*Your instructions*
From the line containing "This screenshot has width=1000, height=535." to the last line of the data, both included, transcribe each line exactly, leaving out pictures and adding nothing.

*Provided information*
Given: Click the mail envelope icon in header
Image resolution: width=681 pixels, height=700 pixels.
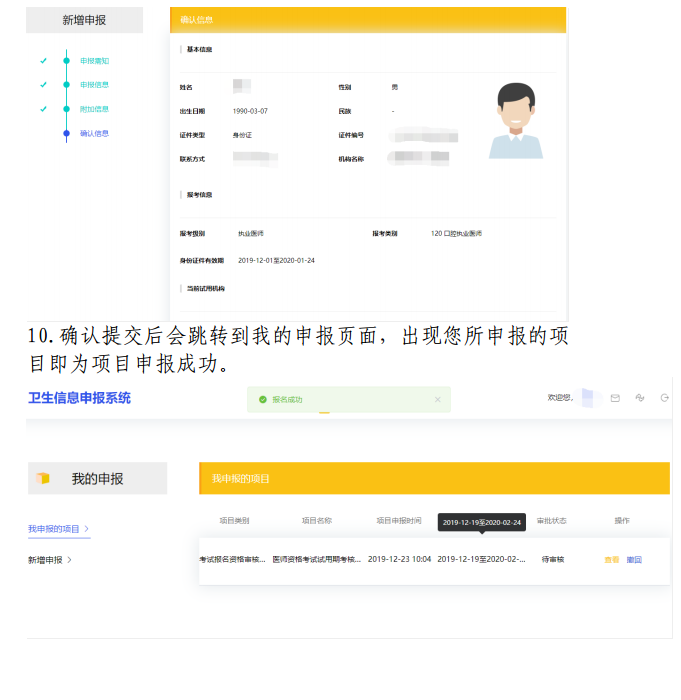Looking at the screenshot, I should (x=615, y=398).
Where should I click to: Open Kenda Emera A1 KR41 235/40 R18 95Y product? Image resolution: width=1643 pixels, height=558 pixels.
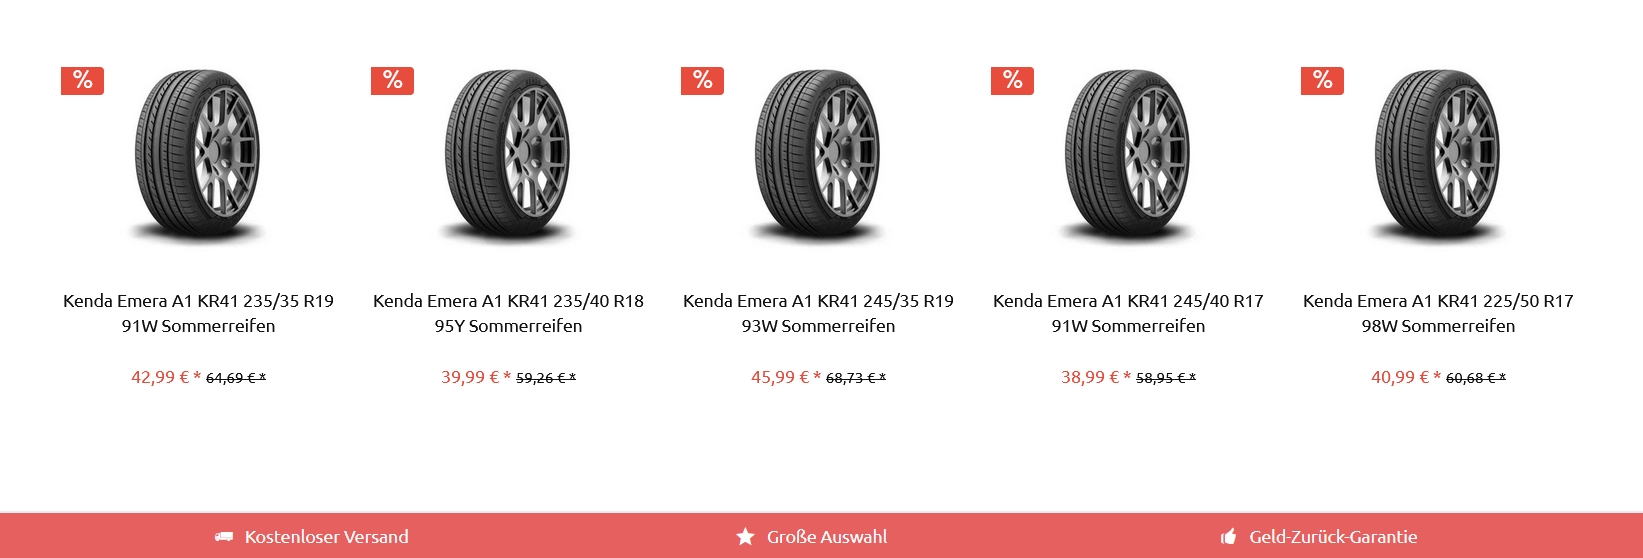[x=508, y=313]

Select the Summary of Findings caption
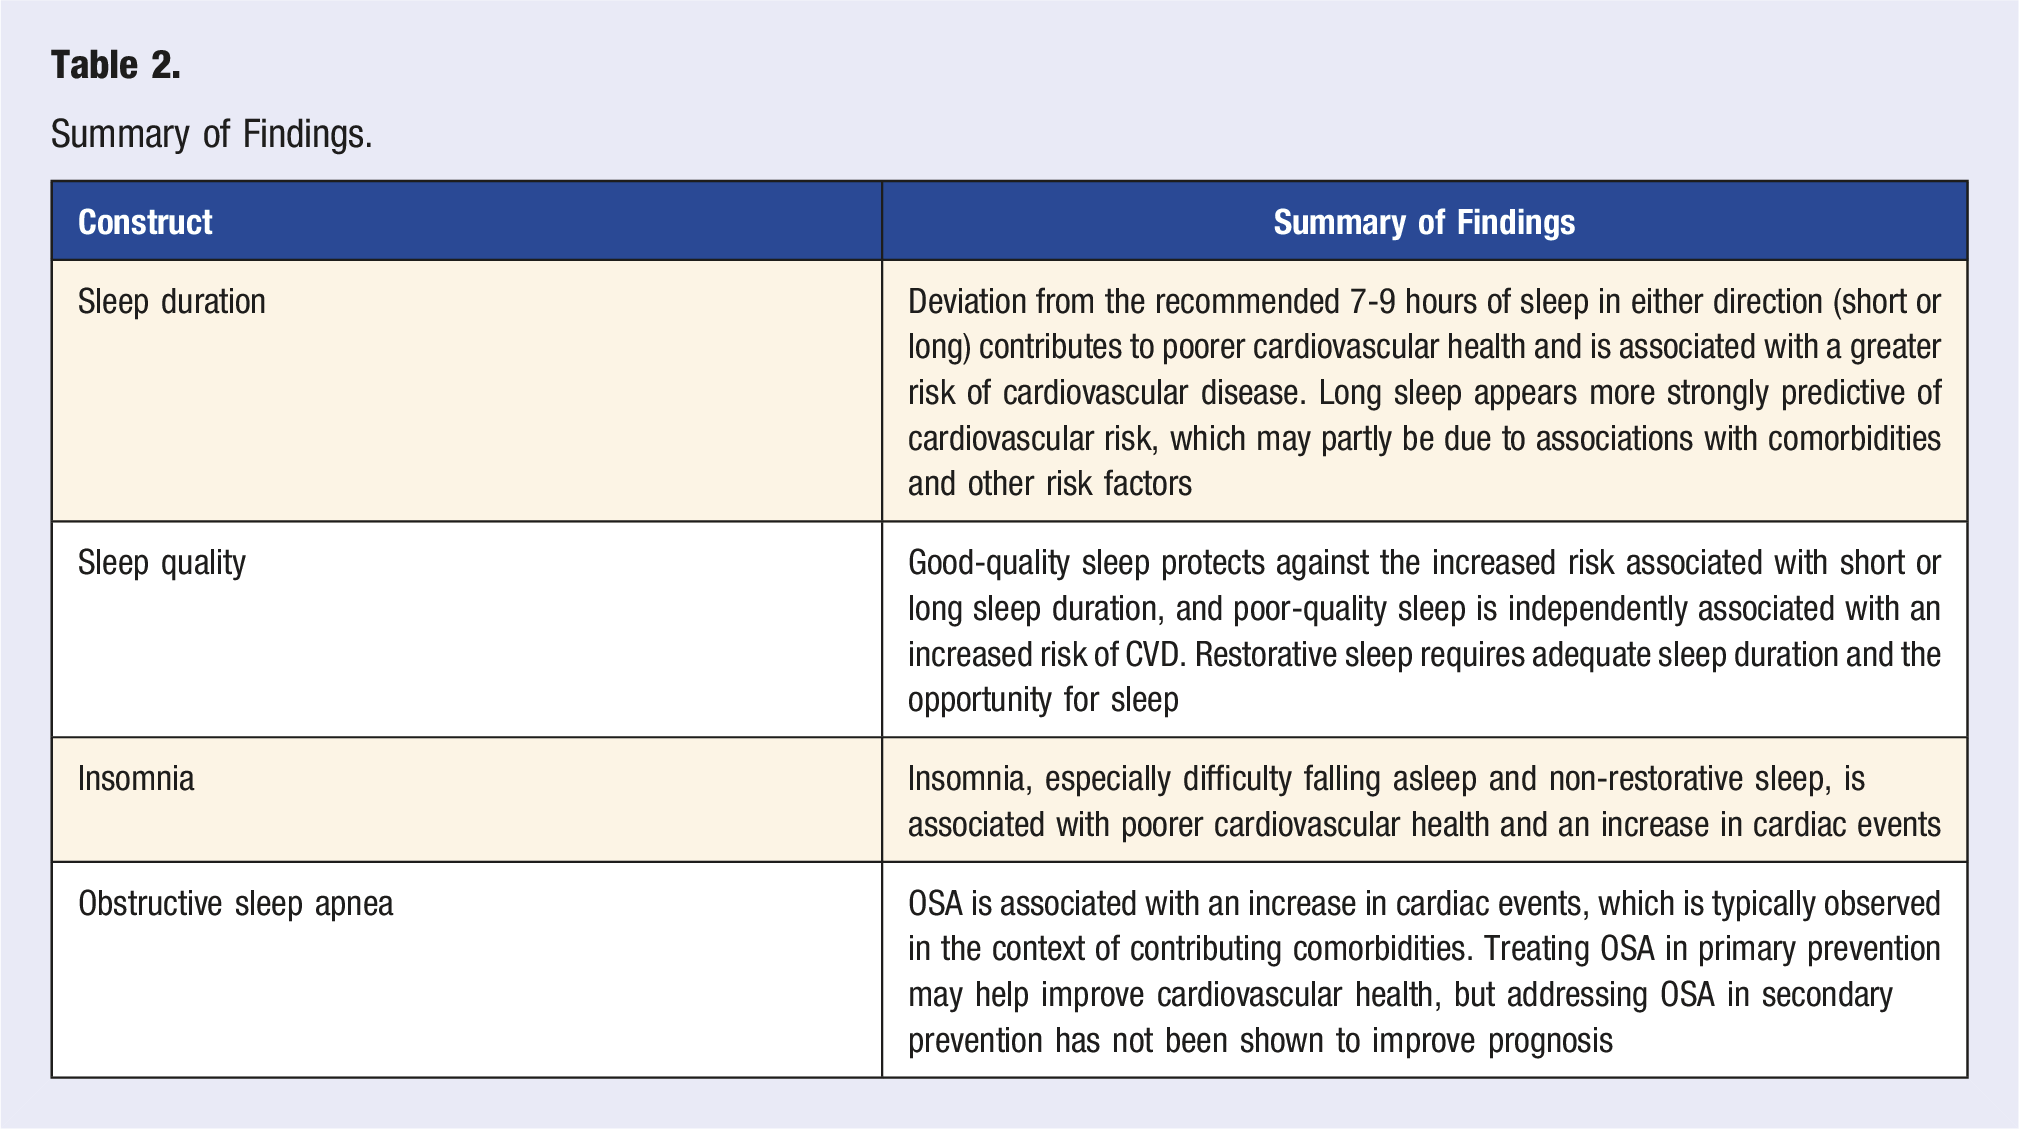coord(211,134)
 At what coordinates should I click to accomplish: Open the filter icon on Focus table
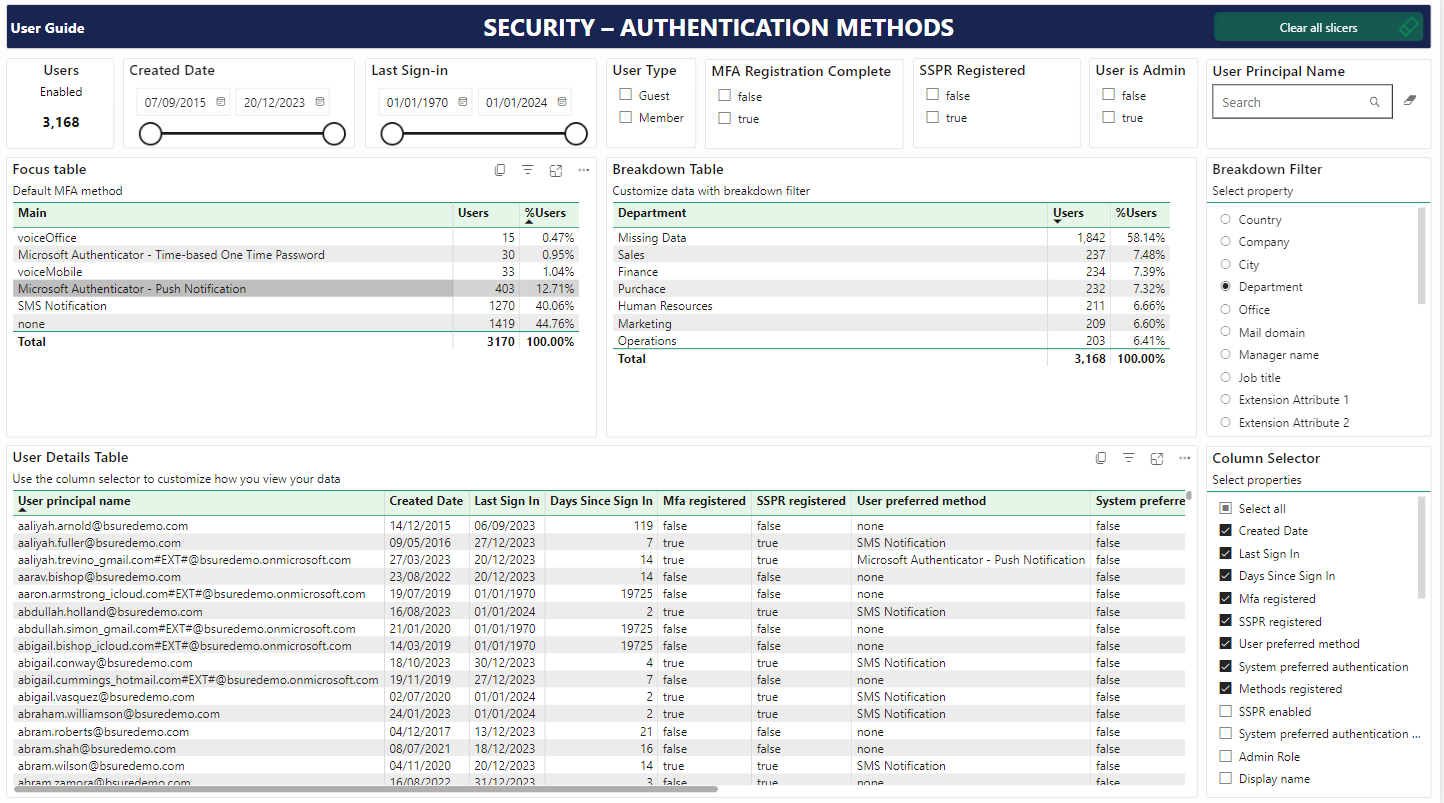tap(528, 170)
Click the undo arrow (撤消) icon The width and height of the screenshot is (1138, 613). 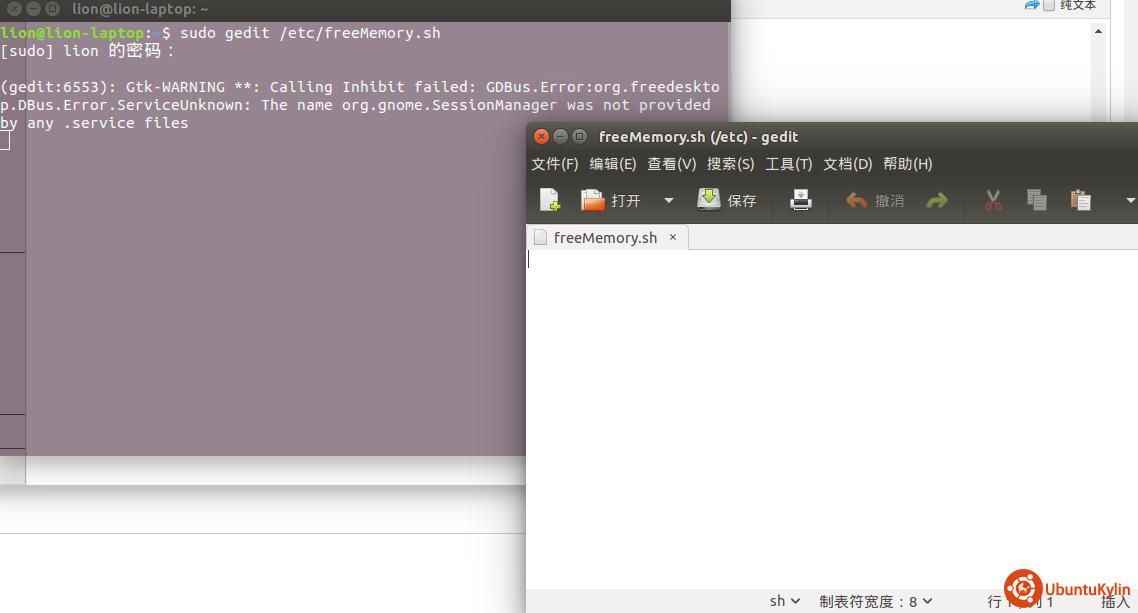click(x=856, y=201)
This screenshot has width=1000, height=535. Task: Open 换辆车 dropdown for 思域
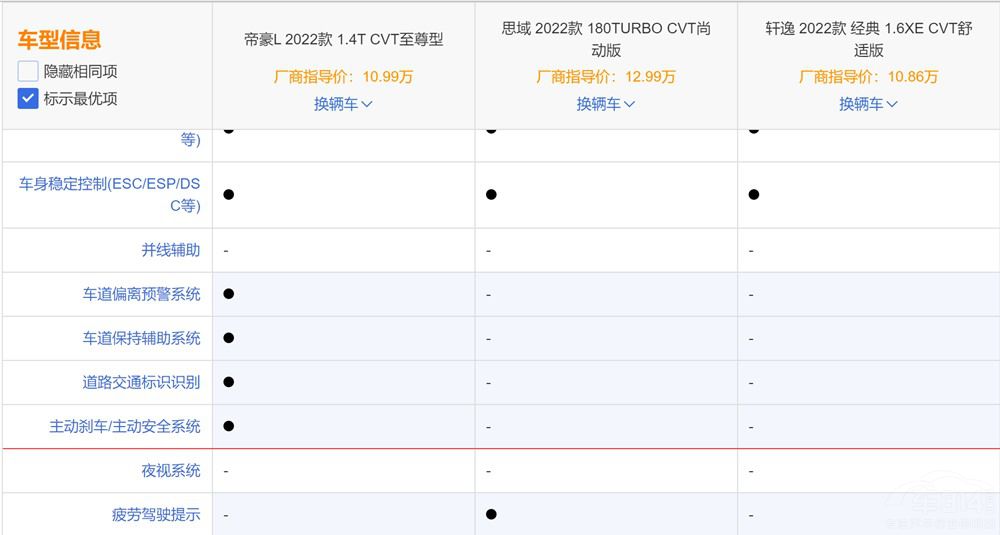tap(606, 104)
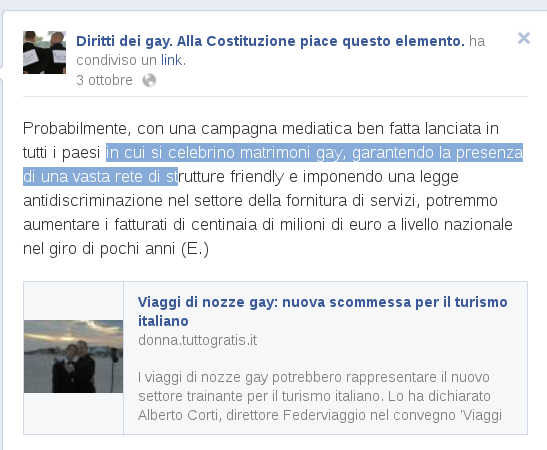This screenshot has width=547, height=450.
Task: Click the globe public-visibility icon
Action: tap(149, 81)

*Response to this task*
This screenshot has width=1000, height=535. Task: Open 换辆车 dropdown for 思域
tap(606, 104)
This screenshot has width=547, height=450.
Task: Click the globe public-visibility icon
Action: tap(149, 81)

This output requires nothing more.